As described in Section 13, the extent to which a stockholder’s Shares are purchased pursuant to the Offer may affect the U.S. federal income tax consequences of the purchase to the stockholder and, therefore, may be relevant to a stockholder’s decision whether to tender Shares. All stockholders should review the discussion in Sections 3 and 13 regarding material U.S. federal income tax consequences and consult their tax advisor regarding the tax consequences of the Offer.

This Offer to Purchase and the Notice of Intent will be mailed to record holders of the Shares upon request.

We are not aware of any jurisdiction where the making of the Offer is prohibited by any administrative or judicial action pursuant to any valid state statute. If we become aware of any valid state statute prohibiting the making of the Offer or the acceptance of the Shares, we will make a good faith effort to comply with that state statute or seek to have such statute declared inapplicable to the Offer. If, after a good faith effort, we cannot comply with the state statute, we will not make the Offer to, nor will we accept tenders from or on behalf of, the holders of Shares in that state. In any jurisdiction where the securities, blue sky or other laws require the Offer to be made by a licensed broker or dealer, the Offer shall be deemed to be made on our behalf by one or more registered brokers or dealers licensed under the laws of that jurisdiction.

2. Purpose of the Offer; Certain Effects of the Offer; Plans or Proposals

Purpose of the Offer

The Offer provides stockholders with an opportunity to obtain liquidity with respect to their Shares.
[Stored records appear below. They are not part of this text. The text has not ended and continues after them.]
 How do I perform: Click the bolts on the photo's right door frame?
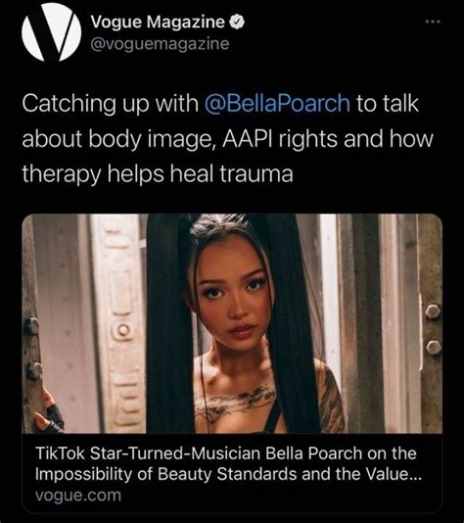coord(433,329)
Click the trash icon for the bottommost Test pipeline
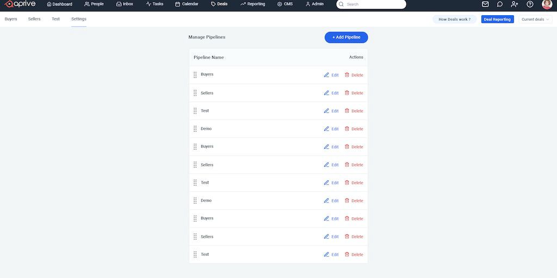Image resolution: width=557 pixels, height=278 pixels. click(347, 254)
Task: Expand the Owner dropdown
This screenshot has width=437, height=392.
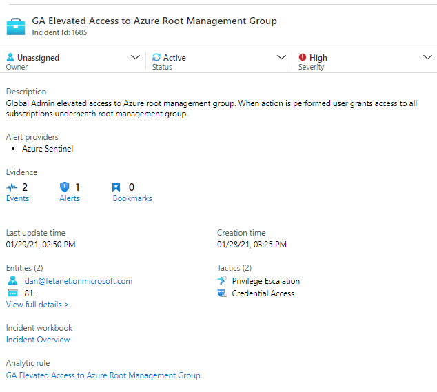Action: coord(135,58)
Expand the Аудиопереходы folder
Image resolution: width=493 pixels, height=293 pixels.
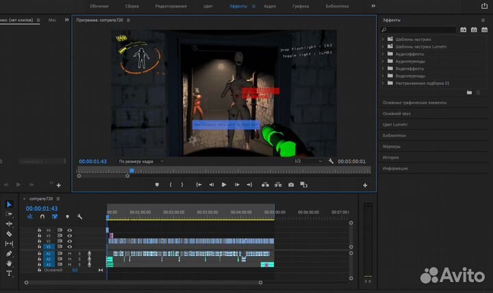[x=383, y=61]
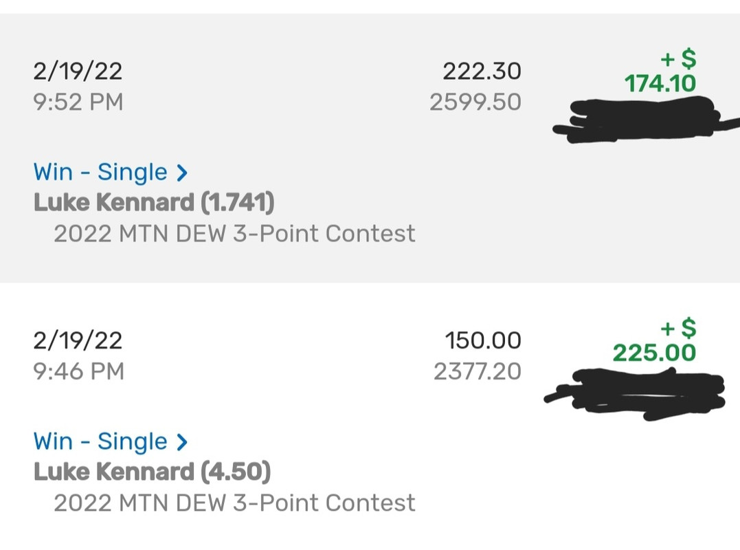Click the 2377.20 balance figure
This screenshot has width=740, height=550.
coord(478,372)
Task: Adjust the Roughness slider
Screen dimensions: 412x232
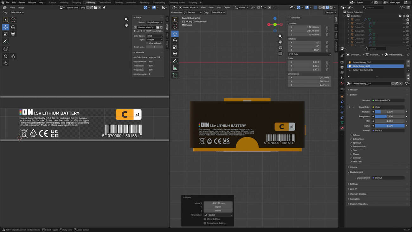Action: (x=389, y=116)
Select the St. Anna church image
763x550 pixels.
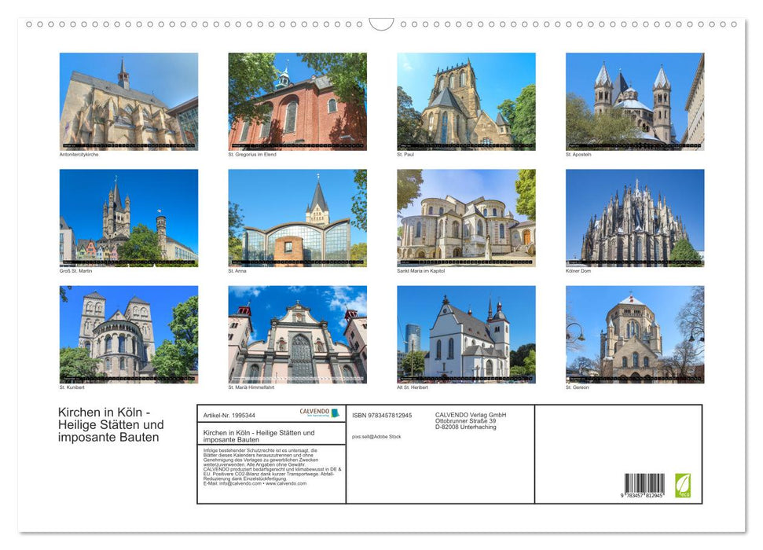coord(295,215)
The Fund further believes that the Offer represents an efficient way to return capital to stockholders who wish to receive cash for their Shares. In addition, stockholders who wish to achieve a greater percentage of equity ownership in the Fund will be able to do so by not tendering their Shares in the Offer. If the Fund completes the Offer, stockholders who retain all or a portion of their Shares will have a greater percentage ownership in the Fund and the potential to share in its future earnings and assets, while also bearing the attendant risks associated with owning Shares.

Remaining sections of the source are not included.